Pendant ce temps-là, nous nous enlisons dans les commémorations rituelles du passé. En somme nous nous complaisons dans le rôle bouffon d'intellectuels momifiés. Si notre plus cher désir était d'éviter à tout prix la disgrâce du maître, de lui laisser le champ libre, de lui faciliter autant qu'il est en notre pouvoir la sale besogne de domination des peuples africains, nous ne nous y prendrions pas autrement.

Ne serons-nous donc, pour les historiens, que la énième génération d'intellectuels francophones traîtres à l'Afrique ? Ou bien nous aviserons-nous enfin que notre rôle est de résister, de tenir tête à l'impérialisme, de le défier, de lui livrer bataille dans la mesure de nos faibles moyens ?

Nous demandons à toutes les organisations africaines de France de nous contacter afin de préparer l'automne prochain une grande manifestation en faveur de la libération d'Abel Goumba, arbitrairement emprisonné à Bangui par un régime sans légitimité, mais que Paris protège plus jalousement encore que l'U.R.S.S. ne fait de Jaruzelski.
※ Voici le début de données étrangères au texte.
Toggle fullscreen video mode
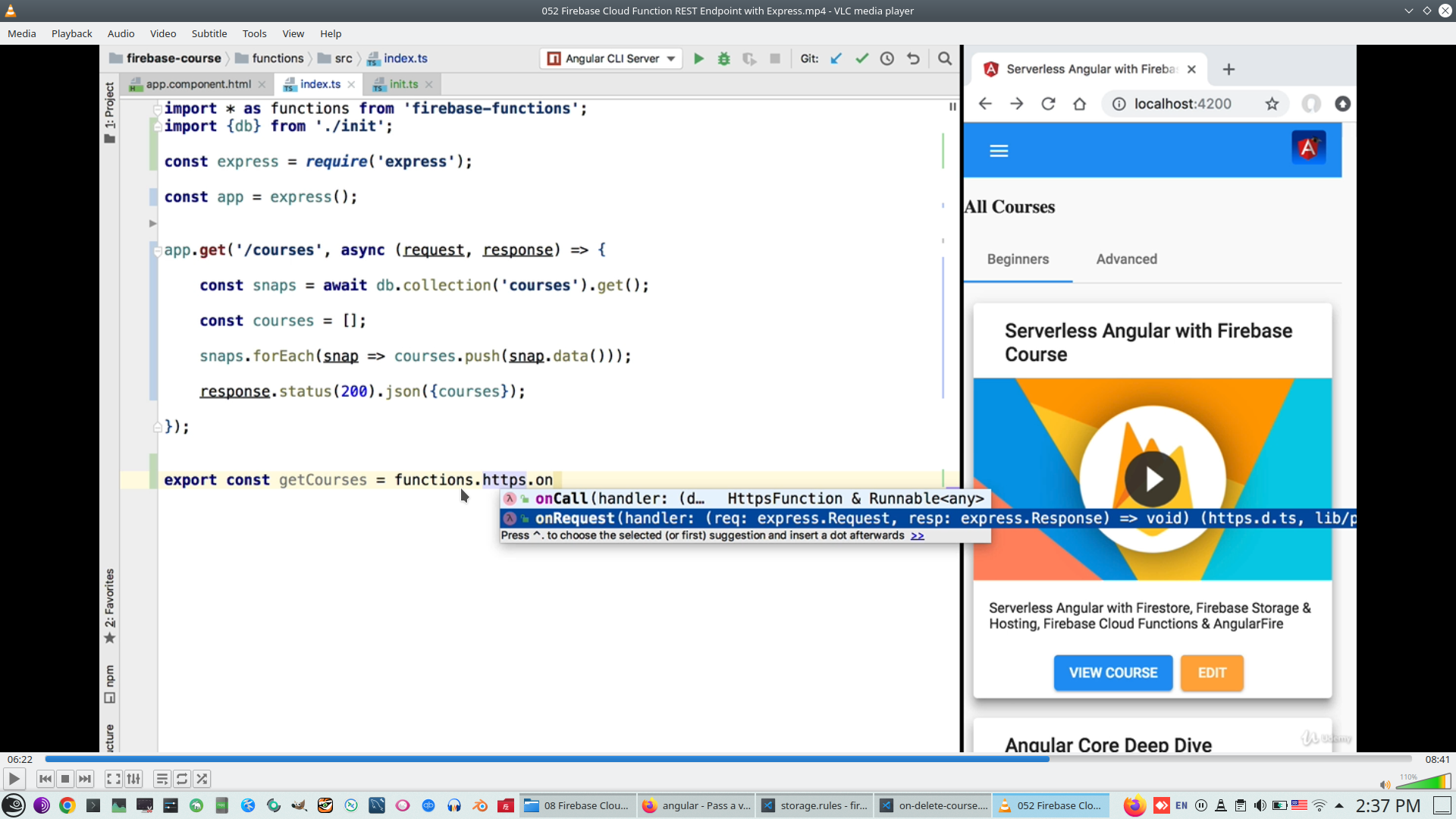point(113,779)
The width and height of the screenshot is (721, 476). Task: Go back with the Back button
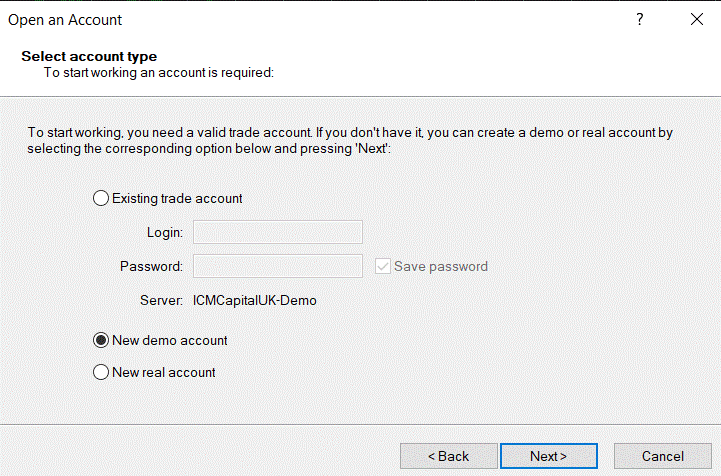(x=448, y=456)
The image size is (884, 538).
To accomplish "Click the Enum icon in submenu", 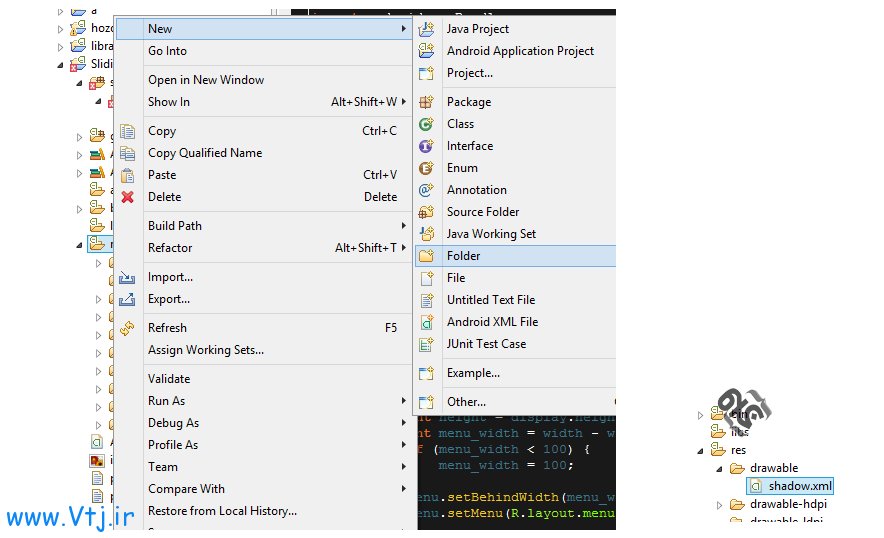I will pos(427,168).
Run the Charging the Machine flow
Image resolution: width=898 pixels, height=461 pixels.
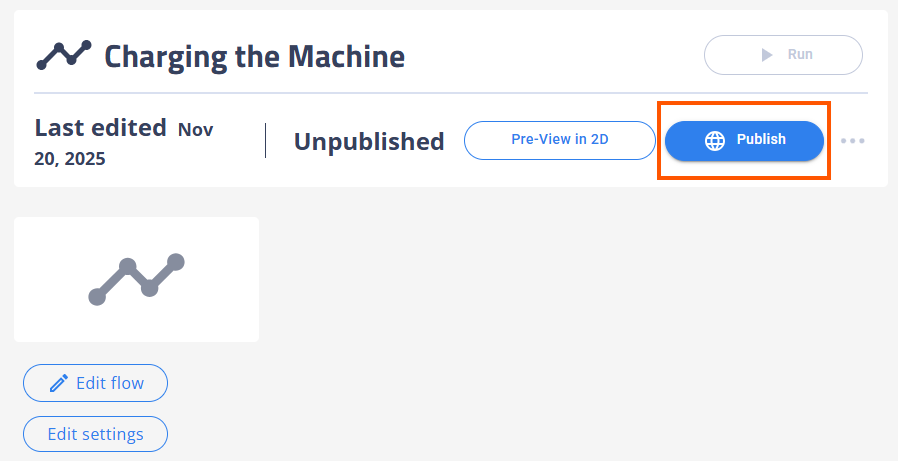783,55
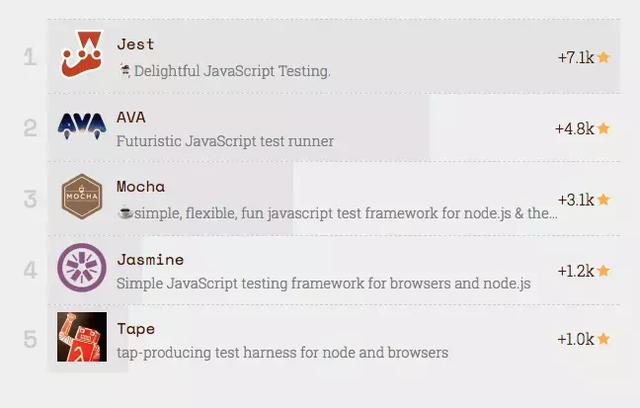Click the coffee cup emoji in Mocha description
640x408 pixels.
coord(125,213)
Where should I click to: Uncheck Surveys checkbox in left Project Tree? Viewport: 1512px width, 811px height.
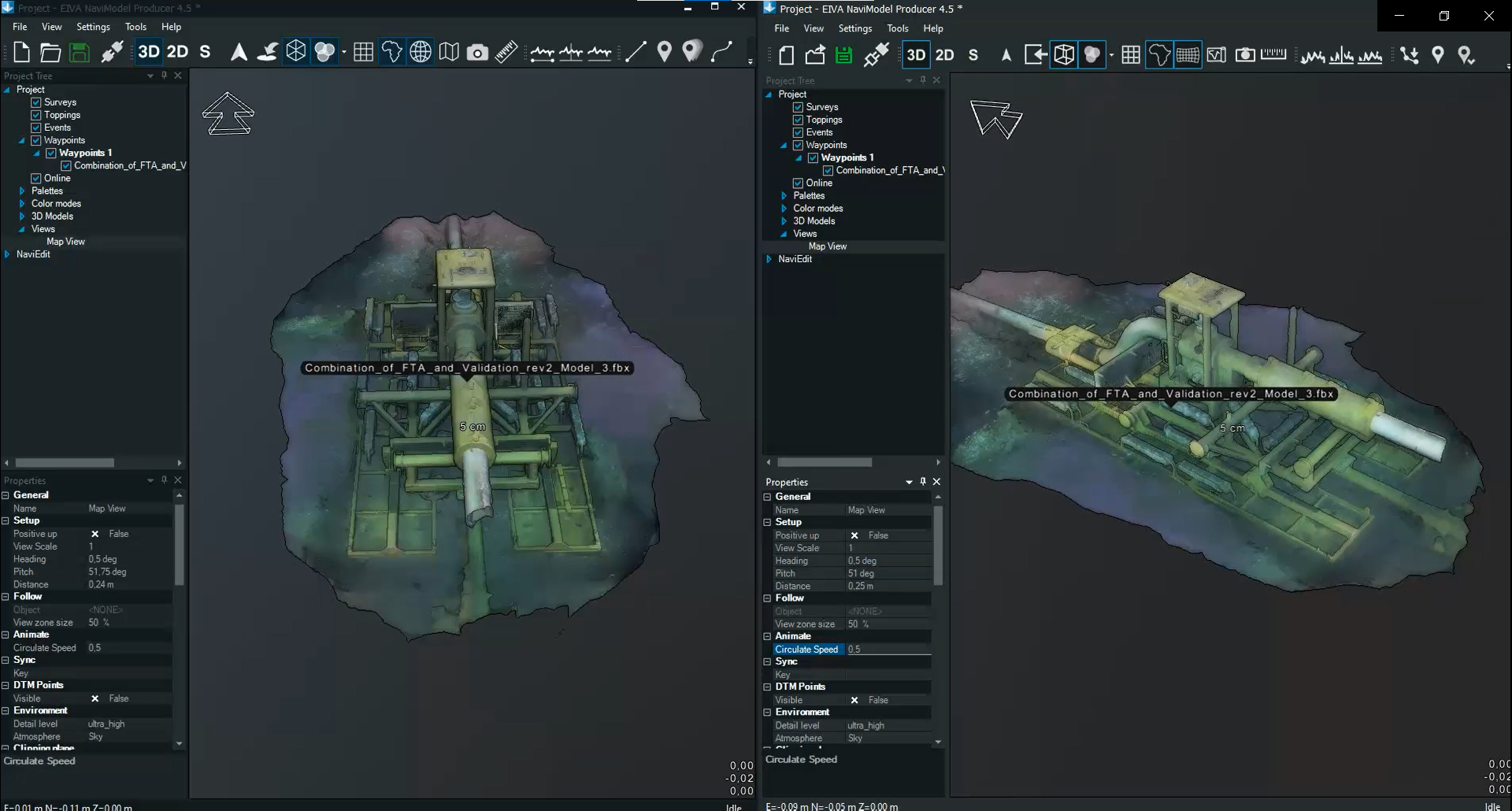point(35,102)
Nous nous devons de révéler au monde les Lech Walesa de l'Afrique « francophone », à commencer par Abel [PAGE 4] Goumba, le plus exemplaire. Il faut faire connaître à l'opinion mondiale que l'Afrique du Sud n'est pas la seule à connaître des martyrs africains de la liberté. Il faut faire savoir aux Africains eux-mêmes, trop longtemps trompés par la rhétorique de la « coopération franco-africaine », qu'on ne peut à la fois couvrir l'emprisonnement arbitraire d'Abel Goumba à Bangui et anathématiser contre la détention de Nelson Mandela à Robben-Island, à moins d'être un fieffé tartuffe; l'émancipation des Nègres ne se divise pas.

Cette pédagogie-là, personne ne la fera jamais à notre place. Et ce n'est pas une bonne façon de la réaliser que de nous enliser dans la commémoration d'un passé au demeurant peu exaltant ou de morts qui n'en demandent pas tant, alors que les cris des vivants suppliciés nous assourdissent.

P.N.-P.A.


[1] Par opposition au vrai Foccart, le dur des durs.